◆ **Texto para leitura**:
Cidades gaúchas querem mudar bairros de lugar após tragédia das chuvas
Ao menos quatro cidades que foram severamente atingidas pelas enchentes do Rio Grande do Sul planejam mudar parte da área urbana para fora da região sujeita a inundações. São localidades de pequeno porte, situadas em calhas de rios, e que enfrentaram de dois a quatro desastres naturais em menos de um ano.
Especialistas afirmam que outras cidades precisam seguir os exemplos de Barra do Rio Azul, Muçum, Roca Sales e Cruzeiro do Sul e não reerguer as estruturas destruídas no mesmo lugar. Para eles, com as mudanças climáticas, novas enchentes virão.
Em coletiva de imprensa nessa sexta-feira (10), o governador do Rio Grande do Sul, Eduardo Leite, afirmou ter solicitado que o levantamento de impactos da Defesa Civil também inclua a identificação de localidades que possam eventualmente não ter mais população fixa. “Isso está no nosso radar e no nosso plano de ação.”
“(Teremos) um olhar específico para aquelas cidades que terão a necessidade de um planejamento excepcional de transferência de de locais inteiros, o que vai envolver um custo multibilionário para as necessidades de indenizações para as pessoas que vivem nesses lugares e transferência para um novo lugar, que deveria ser também urbanizado. Nós entendemos que é pertinente para algumas cidades, algumas localidades críticas. Aí vamos buscar a condição de fazê-lo”, disse Leite.
Em Barra do Rio Azul, cidade de 1,7 mil habitantes no norte do Estado, o prefeito Marcelo Arruda pretende mudar o comércio e as casas que estão nas margens dos rios Paloma e Azul para uma área mais distante, fora da região de inundações.

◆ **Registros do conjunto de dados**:
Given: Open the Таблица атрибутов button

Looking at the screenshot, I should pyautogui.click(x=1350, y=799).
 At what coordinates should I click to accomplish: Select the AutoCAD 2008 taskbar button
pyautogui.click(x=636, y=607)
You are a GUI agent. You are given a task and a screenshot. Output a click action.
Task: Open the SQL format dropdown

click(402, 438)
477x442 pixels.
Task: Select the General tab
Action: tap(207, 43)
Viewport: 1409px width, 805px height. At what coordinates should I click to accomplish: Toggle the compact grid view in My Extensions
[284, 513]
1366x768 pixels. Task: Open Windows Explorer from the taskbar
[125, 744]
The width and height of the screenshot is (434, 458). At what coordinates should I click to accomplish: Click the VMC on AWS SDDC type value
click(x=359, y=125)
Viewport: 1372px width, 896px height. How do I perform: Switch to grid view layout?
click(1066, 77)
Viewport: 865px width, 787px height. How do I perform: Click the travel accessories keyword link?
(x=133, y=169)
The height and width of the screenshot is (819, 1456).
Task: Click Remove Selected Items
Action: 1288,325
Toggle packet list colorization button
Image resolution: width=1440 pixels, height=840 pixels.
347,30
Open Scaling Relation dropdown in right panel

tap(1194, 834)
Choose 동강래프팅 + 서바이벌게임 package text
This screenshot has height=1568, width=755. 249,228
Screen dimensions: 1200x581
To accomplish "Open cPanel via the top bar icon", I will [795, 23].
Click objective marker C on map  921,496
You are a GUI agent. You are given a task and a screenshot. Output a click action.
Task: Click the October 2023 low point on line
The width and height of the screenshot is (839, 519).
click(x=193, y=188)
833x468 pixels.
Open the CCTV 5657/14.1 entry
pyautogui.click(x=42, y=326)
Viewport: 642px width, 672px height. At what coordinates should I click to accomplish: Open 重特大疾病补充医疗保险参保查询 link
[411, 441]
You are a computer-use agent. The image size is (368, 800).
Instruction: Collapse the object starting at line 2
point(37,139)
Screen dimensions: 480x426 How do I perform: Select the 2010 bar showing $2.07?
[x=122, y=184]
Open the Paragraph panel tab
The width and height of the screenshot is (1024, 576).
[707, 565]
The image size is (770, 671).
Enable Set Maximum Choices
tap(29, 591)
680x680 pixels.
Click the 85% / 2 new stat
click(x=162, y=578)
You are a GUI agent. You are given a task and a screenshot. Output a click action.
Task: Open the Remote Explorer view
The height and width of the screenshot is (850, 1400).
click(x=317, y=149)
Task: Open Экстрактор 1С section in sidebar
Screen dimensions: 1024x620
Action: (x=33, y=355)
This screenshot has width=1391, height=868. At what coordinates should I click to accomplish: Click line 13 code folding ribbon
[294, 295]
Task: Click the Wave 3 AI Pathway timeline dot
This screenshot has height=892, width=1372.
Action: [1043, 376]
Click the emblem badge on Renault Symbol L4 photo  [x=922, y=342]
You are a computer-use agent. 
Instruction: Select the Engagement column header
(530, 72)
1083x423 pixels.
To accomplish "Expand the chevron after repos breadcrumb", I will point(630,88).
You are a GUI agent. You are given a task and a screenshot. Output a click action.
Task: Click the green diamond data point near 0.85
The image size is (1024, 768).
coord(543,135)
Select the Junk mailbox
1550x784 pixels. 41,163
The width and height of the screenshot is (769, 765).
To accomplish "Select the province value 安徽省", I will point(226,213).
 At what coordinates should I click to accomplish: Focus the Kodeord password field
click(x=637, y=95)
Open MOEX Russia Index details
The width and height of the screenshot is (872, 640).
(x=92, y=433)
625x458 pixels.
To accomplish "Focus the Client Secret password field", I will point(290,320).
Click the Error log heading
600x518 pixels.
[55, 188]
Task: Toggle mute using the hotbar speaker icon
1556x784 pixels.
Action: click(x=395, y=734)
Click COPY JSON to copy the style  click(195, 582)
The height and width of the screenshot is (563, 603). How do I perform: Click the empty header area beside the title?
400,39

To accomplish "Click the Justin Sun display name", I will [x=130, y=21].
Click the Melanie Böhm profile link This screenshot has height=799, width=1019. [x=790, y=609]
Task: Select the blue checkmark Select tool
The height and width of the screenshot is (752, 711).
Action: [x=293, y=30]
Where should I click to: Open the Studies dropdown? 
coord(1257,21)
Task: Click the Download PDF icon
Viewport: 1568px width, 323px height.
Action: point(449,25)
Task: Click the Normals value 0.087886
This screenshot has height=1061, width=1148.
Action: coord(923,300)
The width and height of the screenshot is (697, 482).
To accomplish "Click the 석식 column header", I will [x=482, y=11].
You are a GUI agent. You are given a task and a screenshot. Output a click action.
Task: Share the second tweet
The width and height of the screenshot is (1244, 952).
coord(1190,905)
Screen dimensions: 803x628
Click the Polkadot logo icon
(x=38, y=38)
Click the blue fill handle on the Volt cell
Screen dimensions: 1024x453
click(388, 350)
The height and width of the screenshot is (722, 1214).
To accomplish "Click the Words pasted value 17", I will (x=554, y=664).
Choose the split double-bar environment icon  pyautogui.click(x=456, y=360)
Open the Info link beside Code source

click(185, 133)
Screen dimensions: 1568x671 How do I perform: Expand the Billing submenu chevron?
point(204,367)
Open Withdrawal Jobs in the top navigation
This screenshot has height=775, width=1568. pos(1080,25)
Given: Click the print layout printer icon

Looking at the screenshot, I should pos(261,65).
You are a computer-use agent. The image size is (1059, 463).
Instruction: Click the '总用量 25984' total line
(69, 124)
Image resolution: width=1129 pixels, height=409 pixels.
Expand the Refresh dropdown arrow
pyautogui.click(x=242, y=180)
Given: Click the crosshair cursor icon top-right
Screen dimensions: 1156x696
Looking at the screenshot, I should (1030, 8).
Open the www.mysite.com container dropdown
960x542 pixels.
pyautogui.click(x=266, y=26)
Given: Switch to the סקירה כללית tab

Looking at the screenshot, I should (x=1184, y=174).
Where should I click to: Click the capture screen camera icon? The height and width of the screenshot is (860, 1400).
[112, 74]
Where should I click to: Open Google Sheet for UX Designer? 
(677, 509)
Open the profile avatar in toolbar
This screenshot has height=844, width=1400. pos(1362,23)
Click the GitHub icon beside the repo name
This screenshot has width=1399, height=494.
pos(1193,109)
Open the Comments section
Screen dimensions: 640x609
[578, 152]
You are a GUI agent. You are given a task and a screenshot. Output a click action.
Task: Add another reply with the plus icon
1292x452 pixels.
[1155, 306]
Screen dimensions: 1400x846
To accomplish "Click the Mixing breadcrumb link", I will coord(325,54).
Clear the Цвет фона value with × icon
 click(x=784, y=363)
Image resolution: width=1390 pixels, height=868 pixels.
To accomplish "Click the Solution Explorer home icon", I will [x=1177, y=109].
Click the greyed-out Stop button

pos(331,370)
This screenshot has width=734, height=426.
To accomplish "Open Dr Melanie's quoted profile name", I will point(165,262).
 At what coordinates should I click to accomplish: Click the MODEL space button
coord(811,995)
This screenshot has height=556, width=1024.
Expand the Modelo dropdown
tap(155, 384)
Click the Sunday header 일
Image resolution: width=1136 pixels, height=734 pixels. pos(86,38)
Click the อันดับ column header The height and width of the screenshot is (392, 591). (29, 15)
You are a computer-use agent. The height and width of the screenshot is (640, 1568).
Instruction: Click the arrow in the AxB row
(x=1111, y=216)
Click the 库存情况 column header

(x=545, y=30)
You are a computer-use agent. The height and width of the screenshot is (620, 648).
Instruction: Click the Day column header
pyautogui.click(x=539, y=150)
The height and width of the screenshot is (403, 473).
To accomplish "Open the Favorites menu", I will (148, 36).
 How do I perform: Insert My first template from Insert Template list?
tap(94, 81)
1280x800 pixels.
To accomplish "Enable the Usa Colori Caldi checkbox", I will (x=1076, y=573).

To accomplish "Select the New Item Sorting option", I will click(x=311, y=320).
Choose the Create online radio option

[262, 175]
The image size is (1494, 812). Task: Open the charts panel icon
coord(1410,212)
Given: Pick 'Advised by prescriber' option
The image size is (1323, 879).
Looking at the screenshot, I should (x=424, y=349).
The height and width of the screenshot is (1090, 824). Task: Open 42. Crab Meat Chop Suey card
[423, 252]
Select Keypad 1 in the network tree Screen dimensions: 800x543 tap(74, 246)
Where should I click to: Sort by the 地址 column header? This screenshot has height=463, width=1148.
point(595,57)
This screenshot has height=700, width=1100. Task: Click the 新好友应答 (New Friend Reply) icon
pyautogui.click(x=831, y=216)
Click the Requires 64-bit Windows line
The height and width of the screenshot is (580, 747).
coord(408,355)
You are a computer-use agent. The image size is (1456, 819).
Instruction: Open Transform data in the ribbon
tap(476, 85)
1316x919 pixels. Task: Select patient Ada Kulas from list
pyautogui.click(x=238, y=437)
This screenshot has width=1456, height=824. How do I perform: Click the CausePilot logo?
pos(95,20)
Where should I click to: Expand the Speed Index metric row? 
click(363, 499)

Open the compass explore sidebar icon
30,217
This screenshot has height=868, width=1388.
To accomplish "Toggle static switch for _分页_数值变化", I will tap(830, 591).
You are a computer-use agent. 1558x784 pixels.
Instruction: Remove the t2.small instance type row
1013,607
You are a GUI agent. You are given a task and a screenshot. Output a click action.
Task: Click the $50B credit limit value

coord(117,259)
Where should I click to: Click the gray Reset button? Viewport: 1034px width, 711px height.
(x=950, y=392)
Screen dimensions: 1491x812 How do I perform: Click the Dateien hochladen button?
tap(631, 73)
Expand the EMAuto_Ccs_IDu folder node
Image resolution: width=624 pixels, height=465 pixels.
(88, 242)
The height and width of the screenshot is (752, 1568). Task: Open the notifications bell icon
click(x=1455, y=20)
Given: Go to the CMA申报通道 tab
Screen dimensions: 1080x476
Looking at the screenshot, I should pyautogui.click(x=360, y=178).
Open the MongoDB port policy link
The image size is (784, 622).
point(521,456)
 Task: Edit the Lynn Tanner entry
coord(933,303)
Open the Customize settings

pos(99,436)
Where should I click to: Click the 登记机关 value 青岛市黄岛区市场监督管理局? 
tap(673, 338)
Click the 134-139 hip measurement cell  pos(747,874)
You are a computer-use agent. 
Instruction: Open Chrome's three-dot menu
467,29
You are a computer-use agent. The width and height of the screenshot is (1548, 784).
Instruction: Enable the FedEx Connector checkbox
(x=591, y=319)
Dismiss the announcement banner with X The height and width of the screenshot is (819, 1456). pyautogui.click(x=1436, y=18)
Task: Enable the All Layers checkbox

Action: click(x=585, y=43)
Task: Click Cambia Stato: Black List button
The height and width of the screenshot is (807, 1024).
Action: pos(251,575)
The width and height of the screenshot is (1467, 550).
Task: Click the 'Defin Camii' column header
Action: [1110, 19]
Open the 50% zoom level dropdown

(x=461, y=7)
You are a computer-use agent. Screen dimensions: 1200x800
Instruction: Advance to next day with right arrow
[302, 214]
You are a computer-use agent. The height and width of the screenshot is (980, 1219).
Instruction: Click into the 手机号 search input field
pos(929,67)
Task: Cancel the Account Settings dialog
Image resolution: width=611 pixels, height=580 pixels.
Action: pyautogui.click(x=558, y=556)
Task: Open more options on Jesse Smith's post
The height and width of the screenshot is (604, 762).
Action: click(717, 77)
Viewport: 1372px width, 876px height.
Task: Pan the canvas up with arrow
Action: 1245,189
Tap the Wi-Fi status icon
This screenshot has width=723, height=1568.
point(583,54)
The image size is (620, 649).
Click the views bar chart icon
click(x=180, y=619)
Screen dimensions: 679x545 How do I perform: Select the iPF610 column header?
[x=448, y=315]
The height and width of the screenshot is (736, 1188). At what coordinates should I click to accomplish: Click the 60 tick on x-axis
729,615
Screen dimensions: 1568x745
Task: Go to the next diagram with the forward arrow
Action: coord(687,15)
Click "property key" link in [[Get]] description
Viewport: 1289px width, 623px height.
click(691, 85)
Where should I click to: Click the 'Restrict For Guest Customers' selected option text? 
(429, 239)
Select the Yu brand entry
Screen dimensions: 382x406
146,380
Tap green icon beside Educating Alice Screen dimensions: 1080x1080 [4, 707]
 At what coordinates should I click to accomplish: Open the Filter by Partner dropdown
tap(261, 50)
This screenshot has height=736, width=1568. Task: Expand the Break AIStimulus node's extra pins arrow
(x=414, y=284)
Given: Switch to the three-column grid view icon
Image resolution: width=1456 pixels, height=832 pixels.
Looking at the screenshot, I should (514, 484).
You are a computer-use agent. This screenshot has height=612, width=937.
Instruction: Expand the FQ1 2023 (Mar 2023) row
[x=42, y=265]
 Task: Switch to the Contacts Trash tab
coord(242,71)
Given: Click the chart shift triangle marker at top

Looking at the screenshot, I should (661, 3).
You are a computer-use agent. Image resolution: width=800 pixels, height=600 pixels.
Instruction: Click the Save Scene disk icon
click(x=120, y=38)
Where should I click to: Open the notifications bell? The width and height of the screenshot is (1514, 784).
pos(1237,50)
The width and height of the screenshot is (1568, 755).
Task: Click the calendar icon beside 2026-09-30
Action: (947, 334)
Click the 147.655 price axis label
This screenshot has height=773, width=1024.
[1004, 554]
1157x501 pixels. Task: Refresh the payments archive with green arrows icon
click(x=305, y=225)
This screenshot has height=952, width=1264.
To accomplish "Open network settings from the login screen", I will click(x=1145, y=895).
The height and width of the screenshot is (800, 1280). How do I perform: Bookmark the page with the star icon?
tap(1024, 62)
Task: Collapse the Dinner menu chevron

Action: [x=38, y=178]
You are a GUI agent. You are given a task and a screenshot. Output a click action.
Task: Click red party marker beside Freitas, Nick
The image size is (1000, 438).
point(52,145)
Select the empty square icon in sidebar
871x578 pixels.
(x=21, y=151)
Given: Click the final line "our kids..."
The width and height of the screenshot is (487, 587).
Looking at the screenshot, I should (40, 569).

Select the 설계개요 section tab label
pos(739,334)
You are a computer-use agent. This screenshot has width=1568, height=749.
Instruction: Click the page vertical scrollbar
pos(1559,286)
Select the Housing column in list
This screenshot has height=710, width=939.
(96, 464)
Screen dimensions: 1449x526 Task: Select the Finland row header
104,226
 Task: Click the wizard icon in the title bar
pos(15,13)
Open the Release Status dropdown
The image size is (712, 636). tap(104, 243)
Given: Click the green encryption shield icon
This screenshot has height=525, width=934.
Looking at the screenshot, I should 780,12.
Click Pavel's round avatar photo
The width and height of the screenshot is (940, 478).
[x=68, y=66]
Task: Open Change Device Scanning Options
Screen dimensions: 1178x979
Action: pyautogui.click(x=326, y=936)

◆ **Tarefas a realizar**:
a – Reescreva o trecho da reportagem sobre as enchentes gaúchas entre "Especialistas afirmam que" e "novas enchentes virão.", inclusive, trocando "Especialistas" por "Pesquisadores".
b – Prossiga com a reportagem sobre as enchentes gaúchas a partir do ponto em que ela termina.

◆ **Respostas por tarefa**:
a –
Pesquisadores afirmam que outras cidades precisam seguir os exemplos de Barra do Rio Azul, Muçum, Roca Sales e Cruzeiro do Sul e não reerguer as estruturas destruídas no mesmo lugar. Para eles, com as mudanças climáticas, novas enchentes virão.

b –
A nova área urbana ficará a 600 metros do centro atual, em um terreno mais alto. O plano é dar os lotes como permuta pelos terrenos ocupados atualmente. “Foi a segunda vez nos últimos seis meses e a população não aguenta mais. Nossa obrigação é pensar e planejar para evitar novos prejuízos para os moradores e para o município”, disse.
A convite do prefeito, especialistas da Universidade Regional Integrada de Erechim (URI Erechim) estiveram na cidade no último dia 5 e fizeram um levantamento para planejar a mudança. Na quinta-feira (9), o geógrafo Vanderlei Decian, coordenador do Laboratório de Geoprocessamento e Planejamento Ambiental da universidade apresentou o primeiro estudo para a realocação dos imóveis. “Estamos trabalhando para dimensionar as cotas de inundação e em projetos para melhorar o escoamento das águas desses rios”, disse Decian.
Um problema já detectado é que duas pontes, uma delas de 1950, com estrutura de pedra, construída no período da colonização da cidade, são estreitas e acabam represando a água durante as cheias. “Árvores e troncos que descem com a correnteza acabam parando nessas estruturas que são muito resistentes e formam uma espécie de dique”, explicou.
Conforme o especialista, a região foi colonizada por imigrantes italianos, alemães e poloneses que se estabeleceram próximos aos rios para se abastecer e usar a água para consumo dos animais ou geração de energia.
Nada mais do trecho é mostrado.